One of my pet peeves is people using the letter "u" to mean micro. Its a greek letter mu, "μ", and seeing as the entire thing is capitalised here, it could also be "Μ" (uppercase greek mu, not uppercase latin M)
One of my pet peeves is people using the letter "u" to mean micro. Its a greek letter mu, "μ", and seeing as the entire thing is capitalised here, it could also be "Μ" (uppercase greek mu, not uppercase latin M)
The problem is that µ is usually hard to type (unless you have a Greek keyboard or a custom keyboard mapping). This said, although I tolerate stuff like "47 uF" in electronic schematics (also because legacy software didn't even allow the µ symbol), I definitely find horrible to see stuff like "us" instead of "µs" in an article.
I just googled it to type my comment.
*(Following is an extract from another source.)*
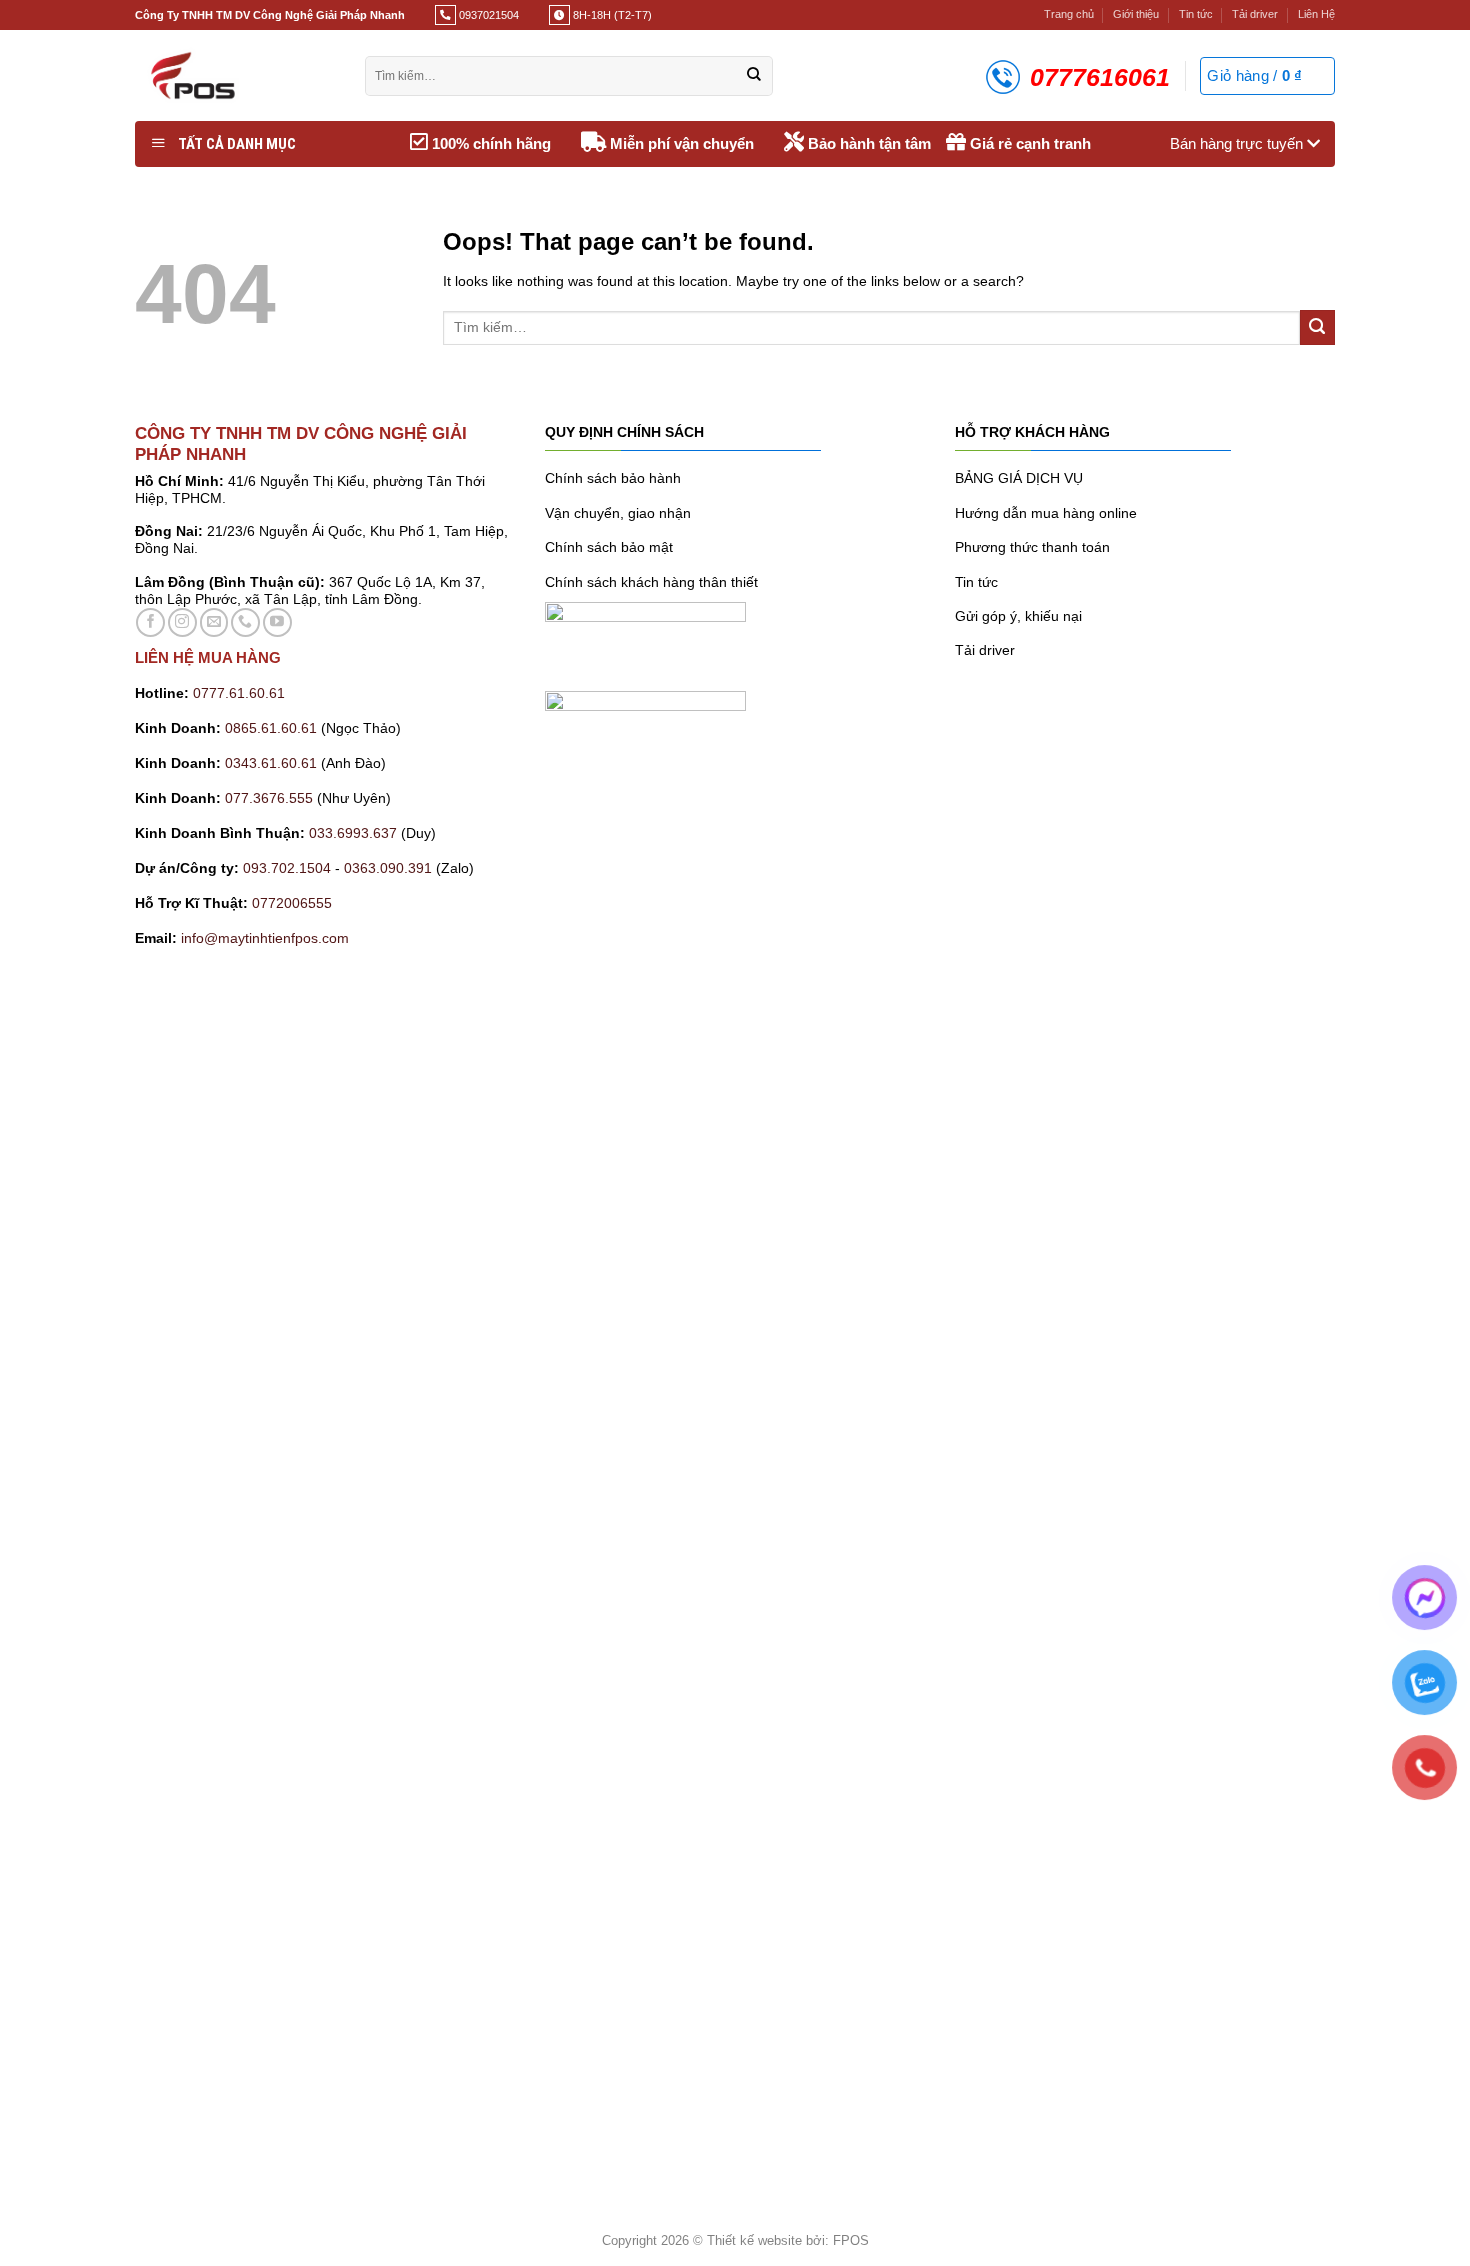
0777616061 (1100, 77)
And if you're using it enough to need quick access, you can do alt + 0181 on your numpad on a windows system
As a (very) frequent "µ" user (and several others like ± and Δ and °) I've had the alt codes memorised for ages but having recently, out of necessity and a bit of a nomad lifestyle, moved to a "tenkeyless" keyboard (the horror), I simply macroed it, but I find it refreshing that some keyboard layouts simply include it. I have an obscure pocket 8-bit with an even more obscure OS written in Sweden that also has µ.
And it's option-m on a Mac.
... that's weird. It's alt gr+ m on every recent finnish keyboard, apparently it's not on us ones?